Piscataway schools to stay open on Rosh Hashana
Board votes 6-3; officials say closing woud disrupt first week of classes
Despite objections from parents, staff, and religious leaders, the Piscataway Board of Education voted six-three to hold classes on Rosh Hashana this fall.
The June 6 action was “disappointing” to those who had hoped to persuade the board to revise its schedule, which for many years has included a day off for the first day of Rosh Hashana.
The holiday falls this year on Thursday-Friday, Sept. 5-6, the week following Labor Day and beginning one day after the scheduled start of the school year.
Staff and parents were told that closing schools Sept. 5 would disrupt the flow of the school year.
“I was disappointed,” said board member Ira Stern. At the meeting he proposed a calendar revision that would have moved the school opening one day earlier to Tuesday, with the first two hours designated as a professional development day for teachers, and the students arriving later.
Stern was told that such a move would have caused problems for working parents and those who had already planned long Labor Day weekend vacations.
Stern said he thought the change would not have caused “much of a disruption, and obviously two members agreed with me, but the superintendent and six others didn’t.”
The board’s decision, Stern said, was “demoralizing to the staff.” Those who want to take off for the holiday must use up to two of three allotted personal days in the first week of school.
Stern said he had been caught off-guard by the omission of a school closing for Rosh Hashana, saying such changes are usually highlighted when the calendar is given to board members.
He was also concerned about the additional expense in paying for substitutes for Jewish teachers who will choose not to work on the holiday.
Laura Leibowitz, a special education teacher at Piscataway High School, said the decision was “incredibly disappointing.”
Interim schools superintendent Teresa M. Rafferty told NJJN that a number of considerations went into the board’s decision. She stressed that the 2013-14 calendar was a one-time solution to the unusually early timing of Rosh Hashana.

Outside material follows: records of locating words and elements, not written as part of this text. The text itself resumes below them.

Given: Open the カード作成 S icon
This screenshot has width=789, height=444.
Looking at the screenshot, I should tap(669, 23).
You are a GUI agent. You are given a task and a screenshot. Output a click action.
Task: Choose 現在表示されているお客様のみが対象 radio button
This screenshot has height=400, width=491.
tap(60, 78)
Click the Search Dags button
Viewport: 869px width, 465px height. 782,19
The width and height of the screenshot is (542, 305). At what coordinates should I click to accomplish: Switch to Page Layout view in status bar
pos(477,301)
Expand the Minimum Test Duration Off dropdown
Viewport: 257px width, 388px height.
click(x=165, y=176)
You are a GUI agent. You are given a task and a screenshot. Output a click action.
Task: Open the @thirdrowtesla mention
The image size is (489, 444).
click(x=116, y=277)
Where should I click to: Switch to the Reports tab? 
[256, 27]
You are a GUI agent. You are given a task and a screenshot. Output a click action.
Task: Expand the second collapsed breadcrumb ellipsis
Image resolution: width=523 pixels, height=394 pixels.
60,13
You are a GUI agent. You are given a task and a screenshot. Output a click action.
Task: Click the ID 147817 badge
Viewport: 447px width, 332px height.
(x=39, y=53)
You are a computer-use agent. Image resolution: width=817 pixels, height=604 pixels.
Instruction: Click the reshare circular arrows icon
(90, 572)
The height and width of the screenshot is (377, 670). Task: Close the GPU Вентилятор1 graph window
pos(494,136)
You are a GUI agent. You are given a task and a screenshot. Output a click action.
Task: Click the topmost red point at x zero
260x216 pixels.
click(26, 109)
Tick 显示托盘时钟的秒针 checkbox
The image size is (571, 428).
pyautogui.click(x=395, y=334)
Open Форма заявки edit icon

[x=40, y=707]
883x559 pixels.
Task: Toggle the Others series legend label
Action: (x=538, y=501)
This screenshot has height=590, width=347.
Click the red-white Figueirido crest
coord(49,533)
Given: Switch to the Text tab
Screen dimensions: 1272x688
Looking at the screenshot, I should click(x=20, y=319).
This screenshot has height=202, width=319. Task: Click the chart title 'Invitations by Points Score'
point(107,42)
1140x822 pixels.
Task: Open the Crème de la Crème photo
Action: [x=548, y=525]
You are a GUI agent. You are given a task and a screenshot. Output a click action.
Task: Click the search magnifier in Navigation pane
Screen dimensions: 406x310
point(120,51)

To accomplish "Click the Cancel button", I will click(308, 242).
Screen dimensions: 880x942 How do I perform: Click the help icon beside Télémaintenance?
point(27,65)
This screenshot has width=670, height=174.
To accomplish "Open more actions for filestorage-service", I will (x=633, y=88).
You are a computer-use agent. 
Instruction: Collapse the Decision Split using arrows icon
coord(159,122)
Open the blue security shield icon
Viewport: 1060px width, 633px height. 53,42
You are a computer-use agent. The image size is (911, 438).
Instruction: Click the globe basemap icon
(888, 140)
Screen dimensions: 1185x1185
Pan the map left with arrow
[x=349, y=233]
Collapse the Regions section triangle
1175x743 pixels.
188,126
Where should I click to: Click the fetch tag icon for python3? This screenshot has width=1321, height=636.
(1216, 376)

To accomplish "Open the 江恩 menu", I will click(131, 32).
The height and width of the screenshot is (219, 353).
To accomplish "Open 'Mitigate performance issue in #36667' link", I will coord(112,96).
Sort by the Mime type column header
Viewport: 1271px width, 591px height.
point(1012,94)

“We spent a lot of time and considered many stakeholders,” she said. “We were pretty concerned about the educational continuity, but it doesn’t mean that future calendars won’t include Rosh Hashana.”
Rafferty said as part of her research she looked at the calendars of other districts and found that most were giving the holiday off, and a majority of those were beginning school after Rosh Hashana, on Monday, Sept. 9.
However, she said, in Piscataway’s case, closing for Rosh Hashana would have meant adding a day to the calendar, and would have pushed the high school graduation — scheduled for June 20, 2014 — ahead one day. The graduation is held at the Rutgers Athletic Center and the date cannot be changed.
“We have a strong mandate from this community that they want to continue holding graduation there,” said Rafferty, who also said district diversity was a factor.
“We have many religions when we look at our school population,” she said. “There are Orthodox Christians, Hindus, and Muslims.”
Rafferty noted there are 111 days recognized by the state as religious holidays for which student absence is excused or on which a district may close. In checking this year’s attendance records for the second day of Rosh Hashana, administrators found only two students and 12 teachers were absent for religious reasons.
However, Leibowitz, who lives in Piscataway, estimated that 13 percent of the district’s more than 600-member professional staff is Jewish and would be “directly impacted.” She suggested that between 70 to 80 teachers would take the day off on Sept. 5.